Source extract:
Industrial action does not include action taken by employees which is authorised by the employer, or which is based on a reasonable concern by the employee about an imminent risk to his or her health and safety.
The prescriptive definition of what constitutes industrial action, raises questions concerning employees who take strike action or leave work to participate in a "union rally" and the extent to which such behaviour would constitute industrial action and therefore would be prohibited under the new legislation.
So when is industrial action protected?
WorkChoices provides that industrial action will be protected in certain limited circumstances during a bargaining period. This can only occur after the expiry of an agreement, after a secret ballot has been conducted and an order from the Industrial Relations Commission has been obtained.
A bargaining period is initiated when a party gives written notice to the other party and the Commission, stating that that party wishes to make a collective agreement and negotiate the terms and conditions of the agreement.
The Commission may suspend or terminate a bargaining period where it is satisfied that certain circumstances exist. These include:
- where the parties do not genuinely try to reach an agreement,
- where the industrial action is considered to endanger the life, personal safety or health, or the welfare of the population or part of it;
- where it is likely to cause significant damage to either the whole or part of the Australian economy; or
- following an application by a negotiating party or an application by the Minister or on its own initiative.
The Commission can also suspend a bargaining period for a "cooling off" period, if appropriate in light of the duration of industrial action and the context of public interest.
Abuse of the legislation
In the lead-up to Parliament passing WorkChoices, the Senate debated the reforms through a Senate inquiry. One of the concerns raised during the submissions was the possibility of an unscrupulous employer initiating a bargaining period in accordance with the legislation, only to seek to have the bargaining period terminated by relying on the circumstance that the parties did not genuinely try to reach an agreement before organising or taking industrial action.
While there is a possibility that this could occur, it would be extremely unlikely given the new powers granted to the Commission. In any event, where a bargaining period has been terminated in circumstances where there is a threat to personal safety or the welfare of an individual, or it is likely to cause significant economic damage, and the parties have not settled the matter, the Commission has the power to issue a workplace determination, settling the matter.

Saved entries:
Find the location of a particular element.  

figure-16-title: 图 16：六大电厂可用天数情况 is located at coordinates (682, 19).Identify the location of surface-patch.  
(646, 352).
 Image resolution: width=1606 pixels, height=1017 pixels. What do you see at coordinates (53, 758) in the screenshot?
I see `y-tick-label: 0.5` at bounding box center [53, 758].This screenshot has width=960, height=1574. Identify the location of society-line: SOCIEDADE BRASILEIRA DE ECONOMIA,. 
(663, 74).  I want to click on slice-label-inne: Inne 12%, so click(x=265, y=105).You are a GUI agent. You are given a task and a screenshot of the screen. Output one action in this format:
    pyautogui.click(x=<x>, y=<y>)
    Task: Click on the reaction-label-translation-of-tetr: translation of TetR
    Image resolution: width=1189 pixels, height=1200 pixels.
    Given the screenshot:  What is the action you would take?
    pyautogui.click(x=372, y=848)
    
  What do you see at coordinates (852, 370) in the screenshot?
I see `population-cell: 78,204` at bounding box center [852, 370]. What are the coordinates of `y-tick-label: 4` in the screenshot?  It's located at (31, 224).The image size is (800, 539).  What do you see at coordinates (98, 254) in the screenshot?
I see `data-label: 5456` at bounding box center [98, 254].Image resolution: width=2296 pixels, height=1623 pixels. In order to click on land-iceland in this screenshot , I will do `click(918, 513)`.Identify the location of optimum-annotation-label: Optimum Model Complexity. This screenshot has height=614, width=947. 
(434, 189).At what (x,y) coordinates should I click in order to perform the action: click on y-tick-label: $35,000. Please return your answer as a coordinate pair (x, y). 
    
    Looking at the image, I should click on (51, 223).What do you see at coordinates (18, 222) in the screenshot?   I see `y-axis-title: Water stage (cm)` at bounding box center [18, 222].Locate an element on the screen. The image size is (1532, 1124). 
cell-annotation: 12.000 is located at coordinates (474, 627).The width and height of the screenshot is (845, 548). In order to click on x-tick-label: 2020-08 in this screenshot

Task item: Rewrite the passage of the industrial action text starting with "A bargaining period is" and going on through "its own initiative.", putting "community" in place of "population".

Solution for this exercise:
A bargaining period is initiated when a party gives written notice to the other party and the Commission, stating that that party wishes to make a collective agreement and negotiate the terms and conditions of the agreement.
The Commission may suspend or terminate a bargaining period where it is satisfied that certain circumstances exist. These include:
- where the parties do not genuinely try to reach an agreement,
- where the industrial action is considered to endanger the life, personal safety or health, or the welfare of the community or part of it;
- where it is likely to cause significant damage to either the whole or part of the Australian economy; or
- following an application by a negotiating party or an application by the Minister or on its own initiative.